## [Work instructions]
Your output must consist solely of the lines from the one containing "Instruction: Click the" through the end of the records, reproduced exactly.

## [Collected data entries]
*** Begin section ***
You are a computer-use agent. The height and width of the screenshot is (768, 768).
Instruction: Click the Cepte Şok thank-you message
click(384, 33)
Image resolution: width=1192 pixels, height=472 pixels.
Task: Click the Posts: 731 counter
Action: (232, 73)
*** End section ***
## [Your solution]
Instruction: Click the Cepte Şok thank-you message
click(384, 33)
Image resolution: width=1192 pixels, height=472 pixels.
Task: Click the Posts: 731 counter
Action: (232, 73)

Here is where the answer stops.